Last Christmas was a day filled with gratitude and tranquility. But as of December 23rd 2006, I was stuck in self-centeredness and shallow thinking and thought I was having my worst Christmas ever. I like to re-read the next two entries from my spiritual journal because they show how God was able to speak to my heart and completely change my attitude. So I thought I would share them with you.
Dec. 23rd 2006
I was telling my prayer group what a weird time in my life this is…still adjusting to going back to work full-time, missing my kids being underfoot, being new at a job, moving, having most of our things packed, not having Christmas decorations, not even having a tree and being so late doing my Christmas shopping that Santa’s only bringing my kids piles of educational toys.
I heard someone say that their motto about Christmas is “It is what it is.” I talked about how all of my negative feelings about this Christmas are okay if I give them to God. I need to give my Christmas to God and let it just exist and know that God is with me. I can let this Christmas be what it is and don’t have to agonize over it, make myself rejoice in it or try to control anything about it. My Christmas can exist, I can exist and God is with me.
Here’s what I wrote the next day, December 24th 2006
Christmas Eve. I listened to all of my Christmas CDs today while I packed. I was trying to let go of how empty this Christmas feels, but it was really hard as our own home got barer and barer. Then, when I was listening to a CD of Christmas hymns, I heard Silent Night, and even though I have known this Christmas carol ever since I was a little girl, today was the first time I ever really heard the word “silent.” I thought about that word for a long time, and I thought about what a difference there was between the Christmas songs I’d been listening to all day and my CD of Christmas hymns.

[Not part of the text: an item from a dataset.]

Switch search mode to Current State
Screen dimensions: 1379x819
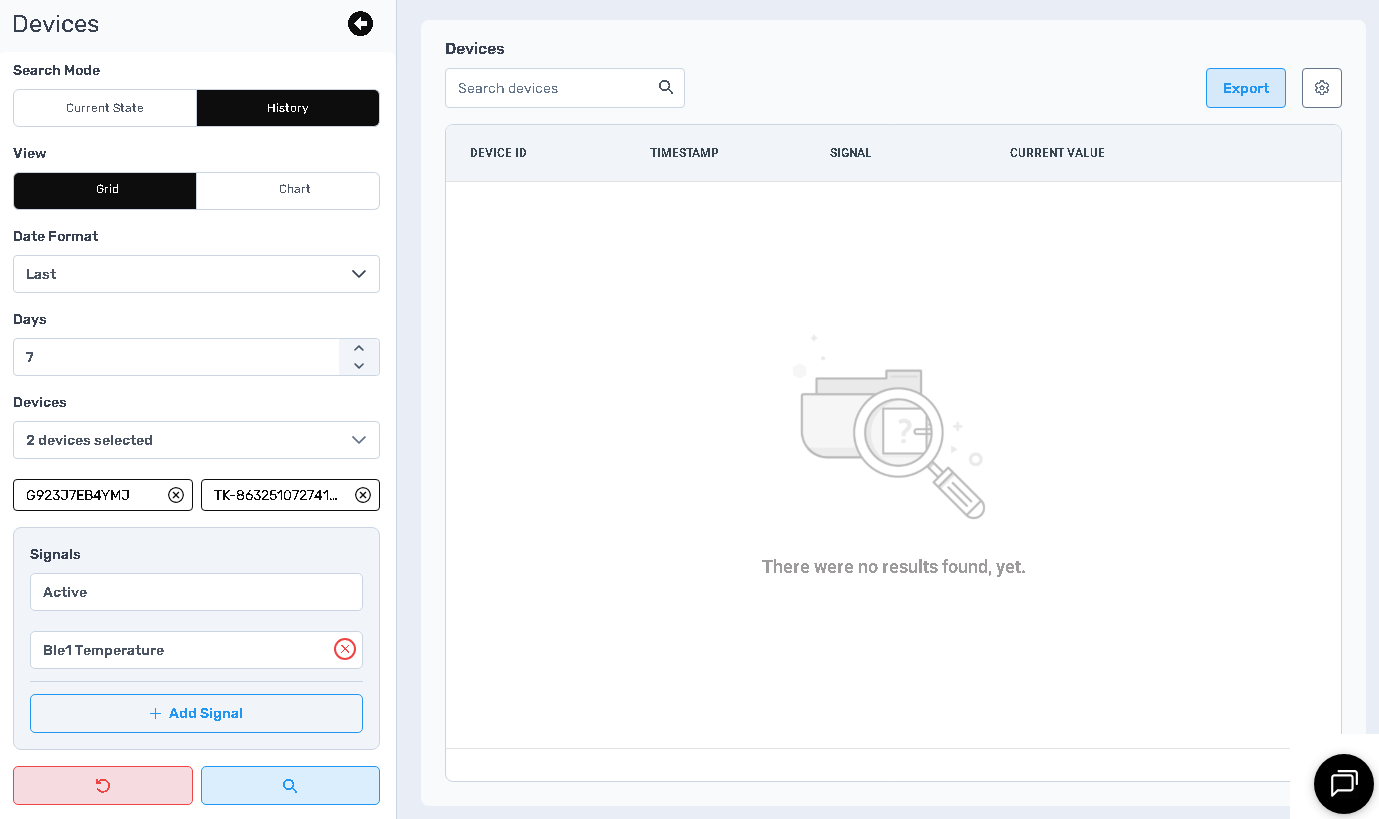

It seems to me that the popular Christmas songs are about how we can enhance the experience of Christmas for ourselves. I don’t mean the obvious, the gifts. I’m talking about all of the things that Christmas songs say make the yuletide gay: chestnuts, snow, parties for hosting, cups of cheer, turkeys, caroling, holly, mistletoe, lights, silver bells, busy sidewalks dressed in holiday style, shining stars hung on the highest boughs.

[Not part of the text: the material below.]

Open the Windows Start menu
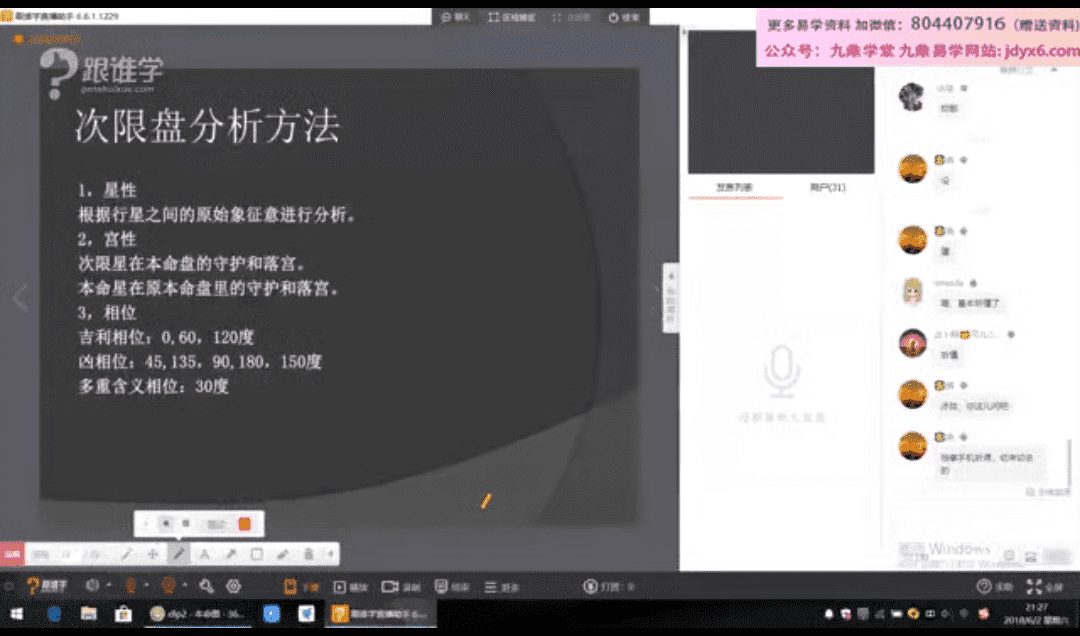 [x=16, y=613]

But the Christmas hymns are different. They are about receiving Christ’s peace. Silent Night. All is calm. God rest ye merry Gentlemen. Peace on earth and mercy mild. All the hymns ask us to do is just to be with God, just to be present. O come all ye faithful. O come let us adore him. Remember Christ our Savior was born on Christmas day.

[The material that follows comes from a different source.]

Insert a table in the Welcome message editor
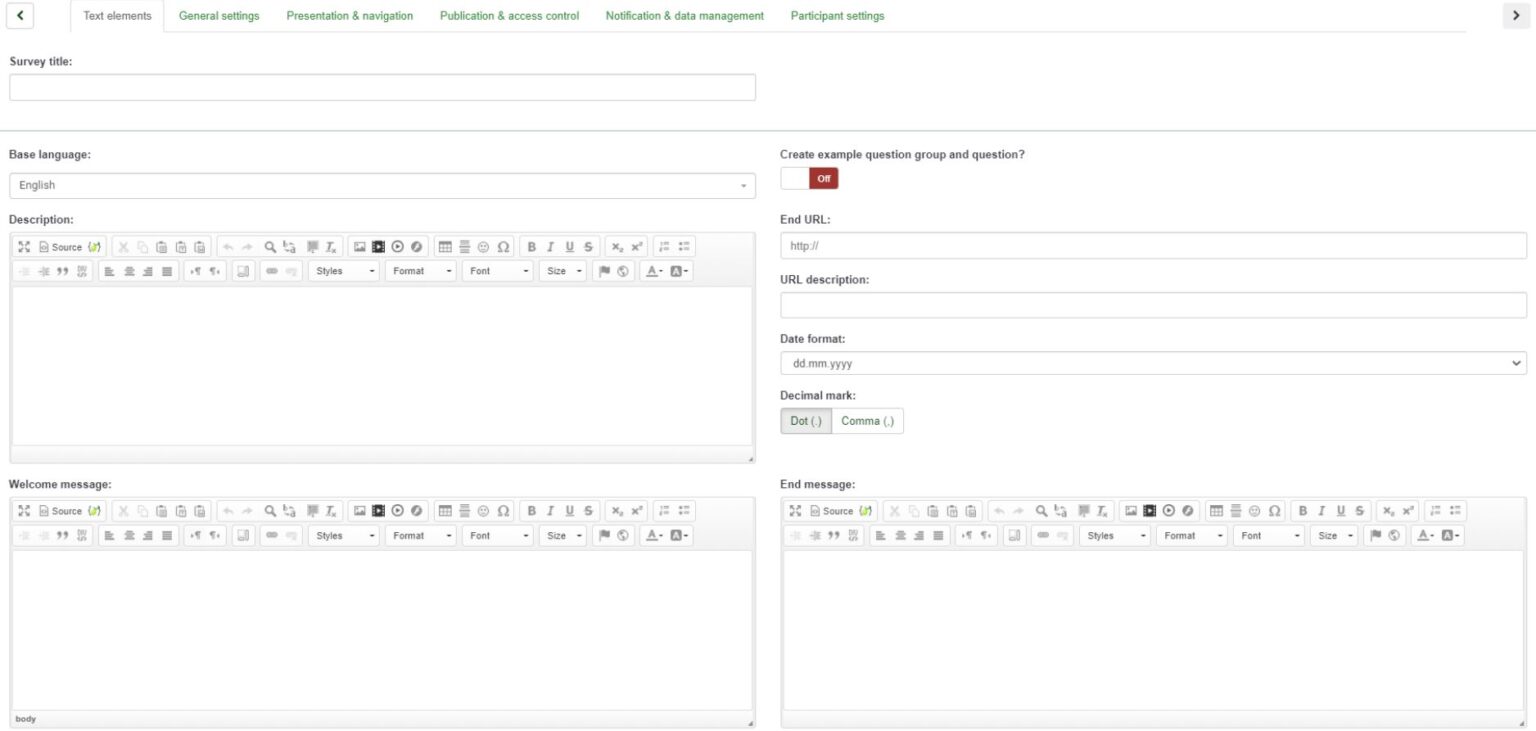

So my take on this is that the Christmas hymns are a guide to receiving and meditating on the peace God means for us to have, and the Christmas songs are about how we can wrest as much happiness and sensory delight out of Christmas as possible. There is no need for me to feel that anything about our holy day is lacking. The Christmas hymns tell me that God has already given me salvation and serenity, and all I need to do is to give this miracle my attention.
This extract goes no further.